Intervention de Sébastien Lecornu

Réunion du mardi 5 novembre 2019 à 21h05
Commission des lois constitutionnelles, de la législation et de l'administration générale de la république

Sébastien Lecornu, ministre auprès de la ministre de la cohésion des territoires chargé des collectivités territoriales :

Ce texte tombe surtout au lendemain du grand débat national, et répond à un engagement du Président de la République. Si nous ne l'avions pas fait, vous auriez accusé Emmanuel Macron de s'être servi des maires pour faire le grand débat et de ne pas tenir ses promesses. Entre nous, je ne vois pas en quoi ce texte constitue un avantage pour certains candidats aux élections municipales. Et si les sénateurs s'emparent de ce texte pour sillonner les campagnes, ils ont bien raison. Il faut se réjouir qu'ils soient parfois porteurs de bonnes nouvelles. Sinon, ne nous étonnons pas que la mésentente persiste entre les élus locaux et l'État.

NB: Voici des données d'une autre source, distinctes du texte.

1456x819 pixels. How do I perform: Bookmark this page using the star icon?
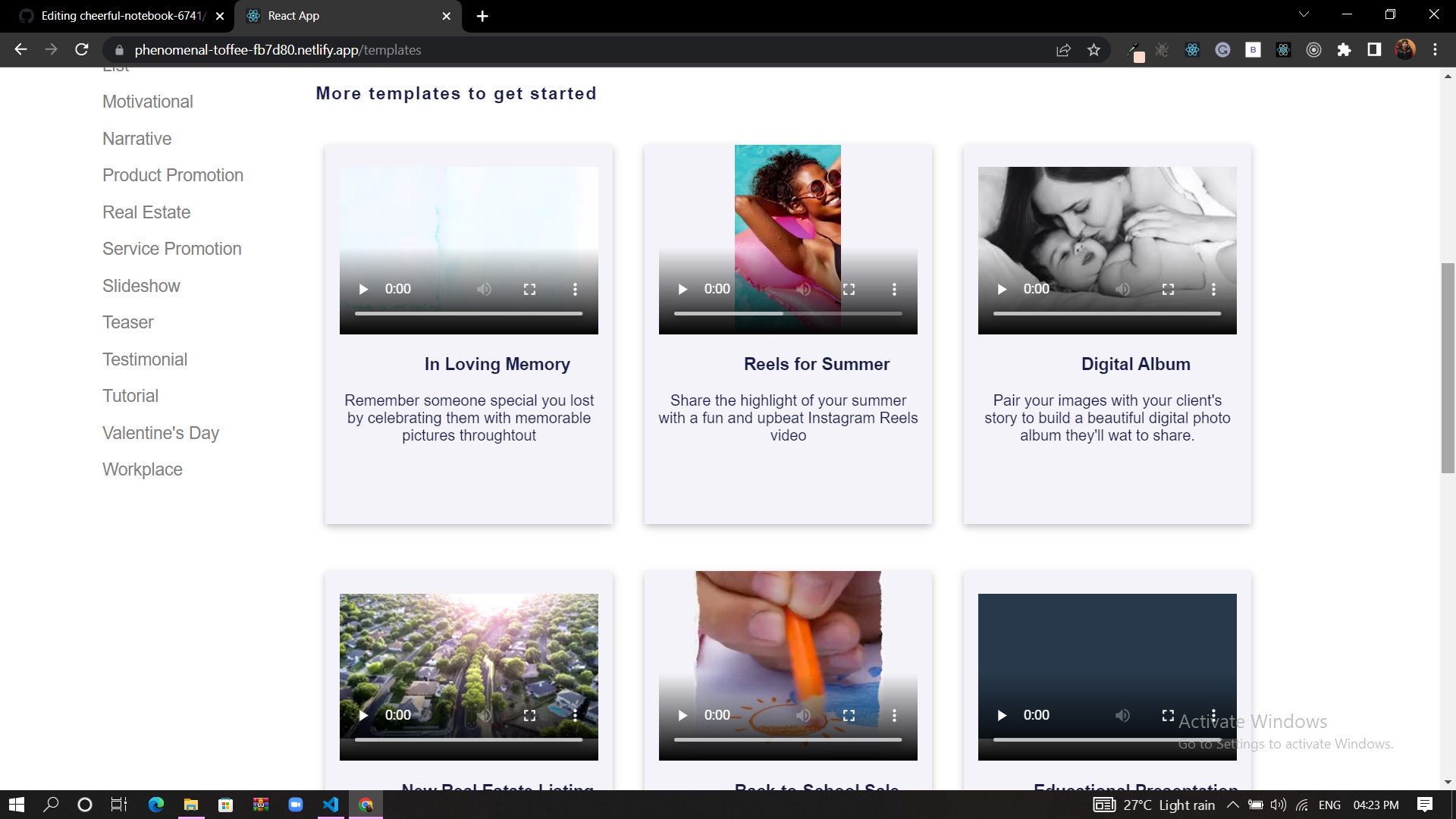point(1094,49)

Vous avez raison de rappeler les écrits de Tocqueville. Encore faut-il que sa pensée se traduise en actes – nous le verrons en examinant les amendements.

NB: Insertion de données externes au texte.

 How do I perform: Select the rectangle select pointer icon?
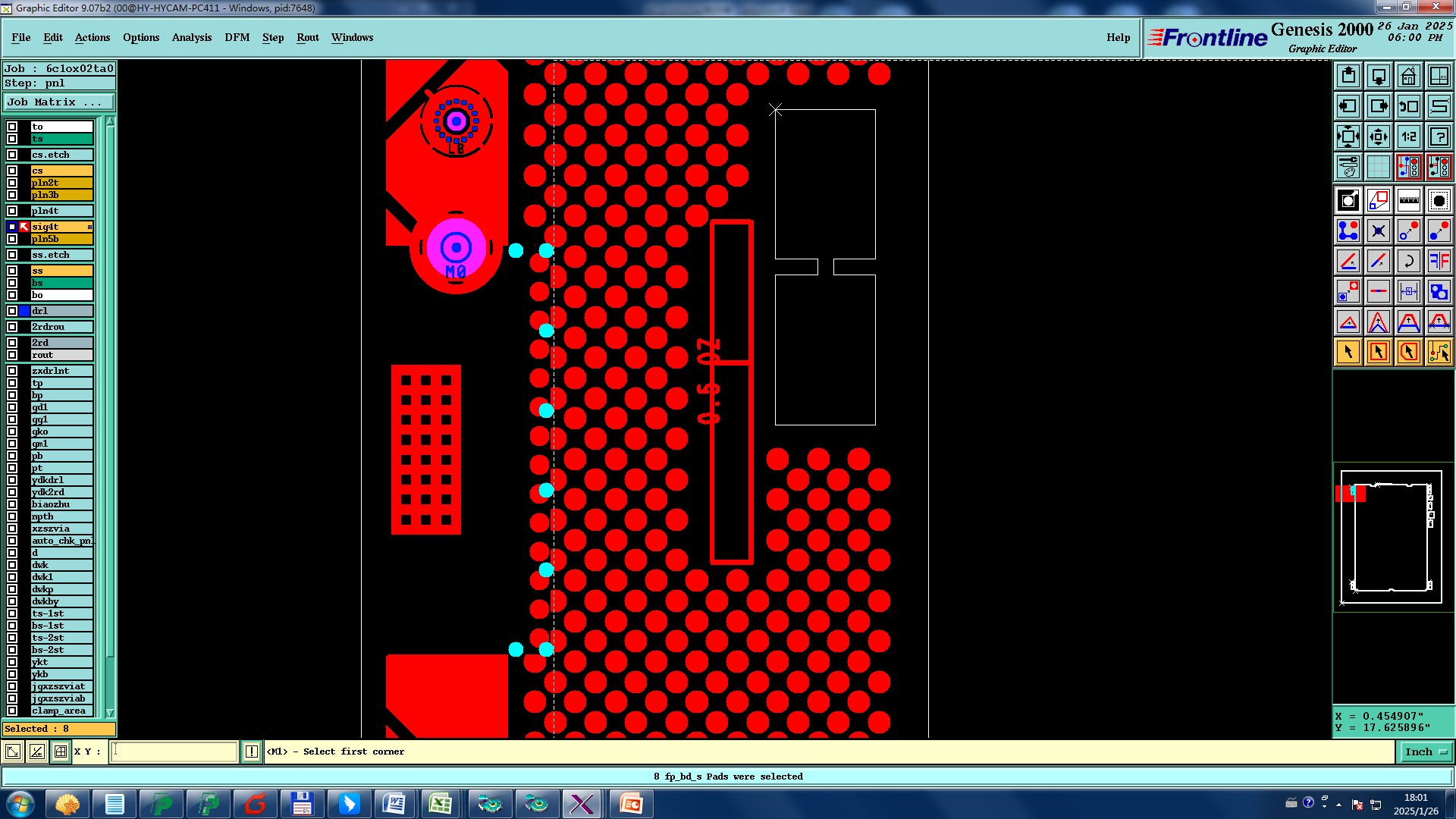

Certes, nous sommes encore loin du statut de l'élu. Mais l'essentiel des propositions qui ont pu être commises à ce sujet ont été reprises dans ce texte. Disons-le clairement : aller plus loin supposerait que l'on change complètement de modèle et que l'on se rapproche d'un modèle à l'allemande, où les maires sont des agents de l'État. La belle loi républicaine de 1884 dispose que les fonctions locales sont gratuites, ce qui signifie que l'élu n'est pas un salarié de sa commune – il est, dans la République, autre chose. Parler chômage, retraite ou salariat, implique une modification radicale de notre vision. Avec Jacqueline Gourault, nous pensons être allés au maximum, ou presque, de ce que nous pouvions faire dans le cadre du modèle actuel, celui de la libre administration des collectivités territoriales et de leur autonomie financière.

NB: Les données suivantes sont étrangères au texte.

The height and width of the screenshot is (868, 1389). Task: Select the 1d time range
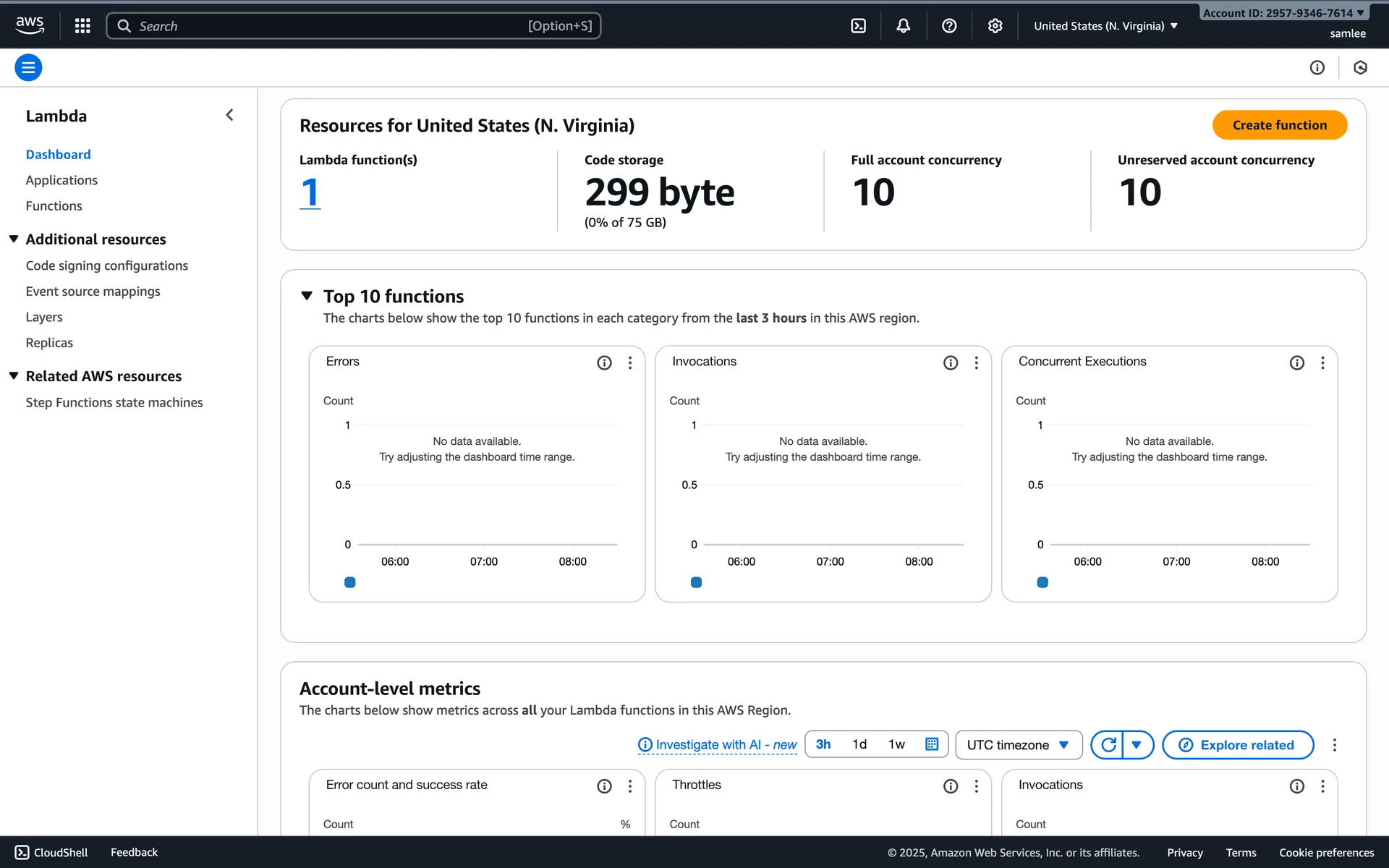tap(859, 744)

Monsieur de Courson, on peut toujours dire, pour des raisons de rhétorique, que cela ne va pas assez loin, mais concrètement, avancer suppose de changer de logique et de philosophie. Je suis ouvert à tout, mais je ne suis pas certain qu'il existe un consensus sur ce point ; en tout cas, personne, parmi les associations d'élus que j'ai entendues, ne le réclame !

Je dois reconnaître que certaines de vos propositions sont courageuses. Vous prônez l'égalité devant la charge, soulignant qu'un salarié du secteur privé qui souhaite s'engager dans un mandat local sera toujours placé dans une situation d'inégalité de fait face à un agent de la fonction publique.

Une réponse consisterait à protéger le salarié du secteur privé ; j'ai été défavorable aux amendements allant dans ce sens au Sénat. Pour en avoir parlé avec les syndicats, je pense que faire de l'élu local un salarié protégé serait prendre un très mauvais virage. En effet, un salarié est protégé parce qu'il participe au dialogue social, donc au bien-être de l'entreprise, à son objet social. Si vous protégez les salariés parce qu'ils sont élus locaux, alors les élus locaux deviendront inemployables – sans compter le fait qu'ils travaillent souvent dans les petites entreprises locales.

Pour votre part, vous suggérez, et cela ne manque pas d'audace, que le fonctionnaire élu perde ses avantages de fonctionnaire. Cela pique un peu les yeux, mais je livre cette proposition à votre réflexion.